Percebe-se, portanto, que uma comparação entre Argentina, Brasil e Chile não pode ser feita simplesmente por meio de estatísticas. Se no Brasil a ditadura inaugurou uma política vitoriosa de ação contra a influência do comunismo na América Latina e impediu uma mobilização revolucionária da classe operária, em países como Argentina e Chile os golpes estancaram processos revolucionários que colocavam a classe trabalhadora como protagonista ativa das ações políticas.

Os ataques aos que lutam

Quanto aos ataques contra os professores Benevides e Comparato, chamados de cínicos e mentirosos por seu possível apoio ao governo cubano, trata-se de uma política de desqualificação de professores que vem defendendo posições progressistas, acerca da ditadura ou de outras questões. O jornal, embora tenha atacado os professores, não mostrou onde, quando e com que argumentos eles teriam feito a defesa do regime castrista. Não são citados documentos, pois a posição de apoio integral ao governo de Fidel Castro não é compartilhada pelos intelectuais ofendidos. Por exemplo, Comparato escreveu, em junho 2004, no mesmo Painel do Leitor da Folha, que “a mundialização humanista, pela qual lutamos, funda-se no respeito integral à democracia e aos direitos humanos, caminho que, infelizmente, não tem sido seguido pelo governo cubano” .

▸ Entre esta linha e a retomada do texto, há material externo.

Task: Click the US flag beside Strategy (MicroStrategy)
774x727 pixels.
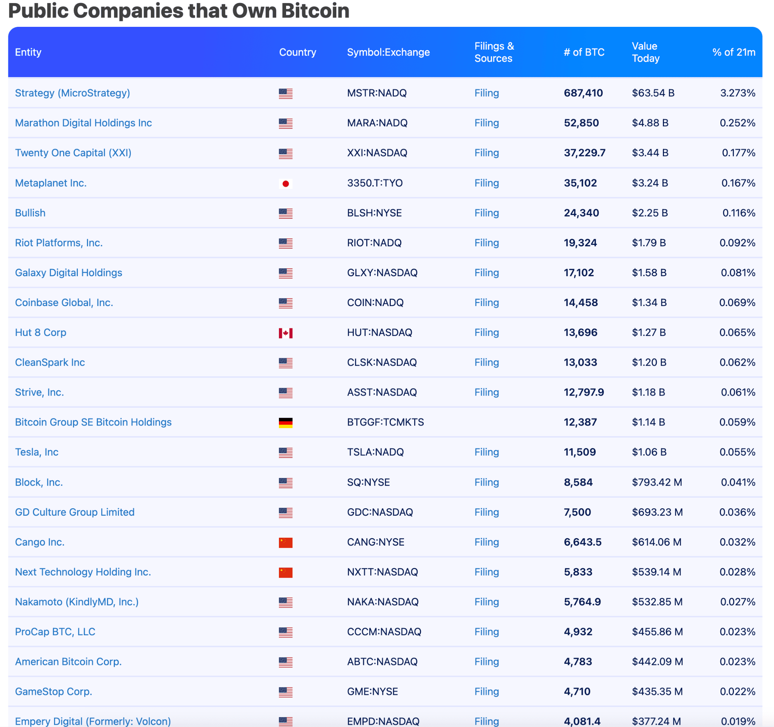Action: click(286, 93)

Os ataques a Benevides e Comparato não são por acaso. Comparato, por exemplo, vem sendo nas últimas décadas um dos principais jurista na luta pelas reparações dos crimes da ditadura e pela punição dos torturadores. Um dos processos de que é autor conseguiu uma primeira vitória, quando responsabilizou-se Carlos Alberto Brilhante Ustra pelas 47 mortes ocorridas em decorrência das ações do DOI-CODI de São Paulo na época que comandava o órgão, no início dos anos 1970.

Por outro lado, a Folha critica o governo liderado por Fidel Castro igualando-o à ditadura brasileira. Uma comparação destas certamente não deixaria contentes os ditos “revolucionários” de 1964. Ora, uma das motivações dos golpistas era justamente o medo à revolução que vinha transformando a situação económica, política e social em Cuba. O temido “fantasma do comunismo” havia entrado na América Latina por meio da ilha caribenha e era preciso evitar que chegasse ao Brasil.

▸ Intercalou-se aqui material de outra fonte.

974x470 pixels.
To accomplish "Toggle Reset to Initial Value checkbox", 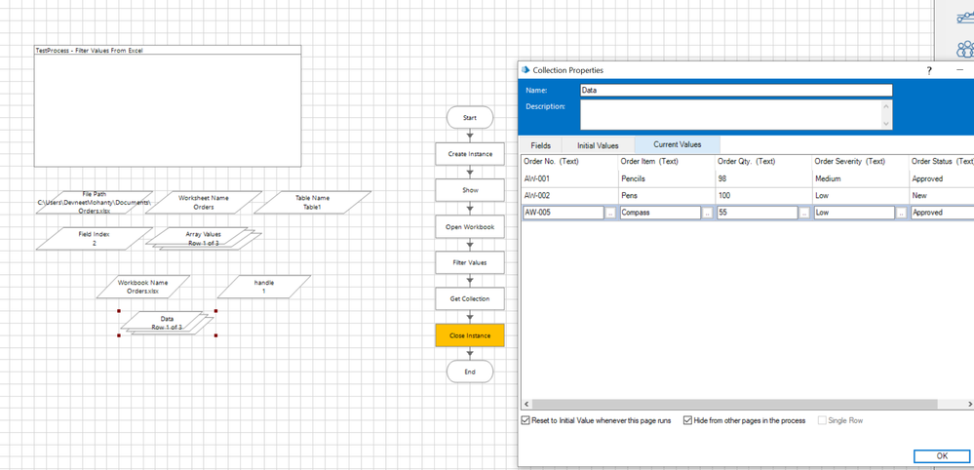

Em nome da luta contra a “a acelerada marcha do país para a anarquia” , a Folha apoiou a derrubada de João Goulart e os governos que se seguiram ao golpe. Esse jornal, tentando hoje esconder sua simpatia pela “ditabranda” brasileira, minimiza as atrocidades cometidas pela repressão brasileira e ataca a “ditadura” cubana, pois essa, mesmo com avanços e reveses, atacou frontalmente a burguesia e o imperialismo. No Brasil, o objetivo da ditadura foi massacrar o movimento de massas que vinha se mobilizando. Não apoiamos o regime cubano, quando este massacra revolucionários que lutam contra a política da burocracia que domina o Estado. Mas defendemos as conquistas que ainda resta da revolução cubana, diante dos ataques reacionários da burguesia e da imprensa tanto brasileira quanto dos demais países.

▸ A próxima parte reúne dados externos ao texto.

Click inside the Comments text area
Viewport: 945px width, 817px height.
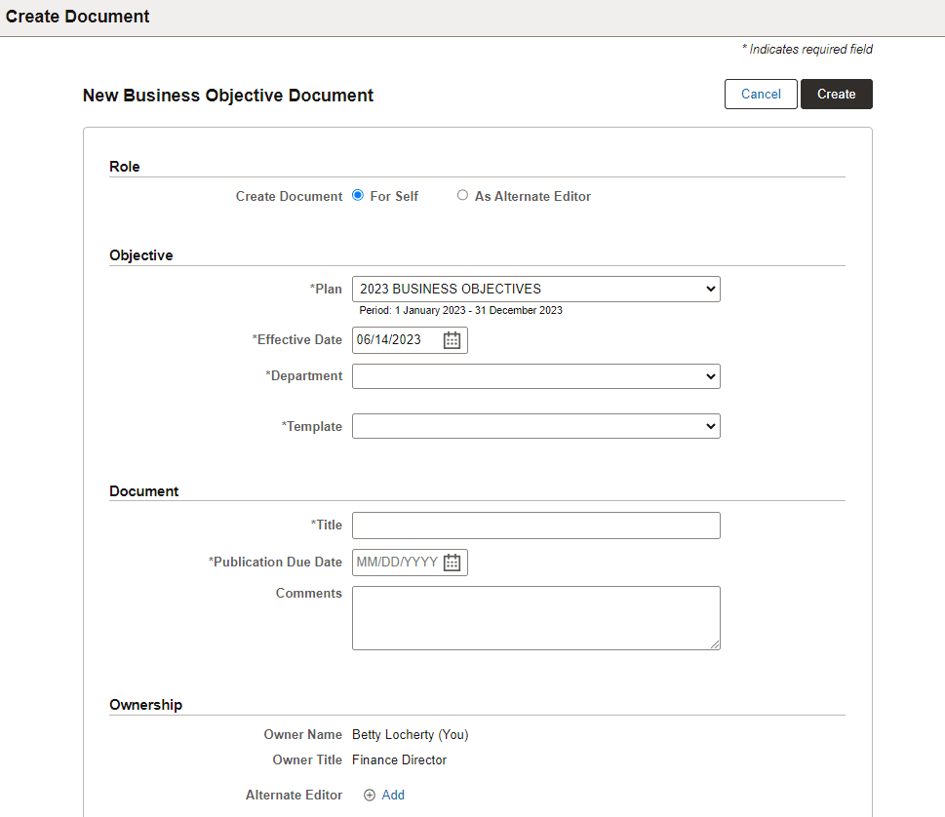click(x=535, y=617)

Luta pelo direito à memória, à história e aos arquivos

Os ataques da Folha de São Paulo a Comparato e Benevides não são apenas um desaforo a supostos apoiadores do governo de Fidel Castro. O jornal está atacando tanto o direito à memória e à verdade como as pequenas, embora importantes, vitórias conquistadas ao longo das últimas décadas, sobretudo por meio do ativismo de familiares e ex-presos políticos. Nesse momento, como o fizeram milhares de pessoas que assinaram o manifesto contra a Folha de São Paulo ou que se concentraram no ato na sede do jornal, faz-se necessário, diante dos ataques dos editores do jornal, defender Comparato e qualquer outro ativista dos direitos humanos que venha a ser atacado. Mais do que nunca, faz-se necessário continuar e ampliar a luta pela punição dos torturadores e pela imediata abertura dos arquivos da ditadura.